▶ Set task 1
In the opinion excerpt, which case does the court cite for the rule that a lesser-included-offense instruction is required when the elements of a lesser offense must necessarily be included in the greater offense?
▶ Set task 2
Reproduce everything in the opinion excerpt from "The court again" down to "a new trial.".
-- START Text passage --
The court again restricted questioning solely to “the night in question.” 

¶ 31.         Such exclusion was error.  Defendants have a right to cross-examine witnesses on evidence that “limits, explains, or refutes direct examination or modifies the inferences to be drawn therefrom.”  Berard, 132 Vt. at 147, 315 A.2d at 508.  As noted, the State’s pretrial proffer that complainant would testify that she had been an addict in the past was excluded by the court’s broad pretrial order.  It was up to the jury to decide whether complainant’s or defendant’s explanation of the events that night was more credible, but defendant was entitled to provide the jury with a full picture of complainant’s motivations and present the necessary evidence to support his theory.  Therefore, it was error to exclude evidence of complainant’s drug usage and defendant is entitled to a new trial.

II.

¶ 32.         Because it may arise again on remand, we also consider defendant’s second argument that the trial court erred in declining to instruct the jury on the prohibited act of “[e]ngag[ing] in . . . lewdness” under 13 V.S.A. § 2632(a)(8) as a lesser-included offense of the aggravated sexual assault charge brought under 13 V.S.A. § 3253(a)(2).  We have held that “[a] lesser-included-offense instruction is required when the elements of a lesser offense must necessarily be included in the greater offense.”  State v. Beaudoin, 2008 VT 133, ¶ 31, 185 Vt. 164, 970 A.2d 39.  As explained in State v. Forbes, “[a]n offense is a lesser-included offense of another if it is composed of some, but not all, elements of the greater offense and does not have any element not included in the greater offense.”  147 Vt. 612, 616-17, 523, A.2d 1232, 1235 (1987).
-- END Text passage --
-- START Data lines --
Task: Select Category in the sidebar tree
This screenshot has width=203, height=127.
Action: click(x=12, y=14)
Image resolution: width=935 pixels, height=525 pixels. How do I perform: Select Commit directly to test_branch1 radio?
-- END Data lines --
▶ Solution 1
State v. Beaudoin

▶ Solution 2
The court again restricted questioning solely to “the night in question.” 

¶ 31.         Such exclusion was error.  Defendants have a right to cross-examine witnesses on evidence that “limits, explains, or refutes direct examination or modifies the inferences to be drawn therefrom.”  Berard, 132 Vt. at 147, 315 A.2d at 508.  As noted, the State’s pretrial proffer that complainant would testify that she had been an addict in the past was excluded by the court’s broad pretrial order.  It was up to the jury to decide whether complainant’s or defendant’s explanation of the events that night was more credible, but defendant was entitled to provide the jury with a full picture of complainant’s motivations and present the necessary evidence to support his theory.  Therefore, it was error to exclude evidence of complainant’s drug usage and defendant is entitled to a new trial.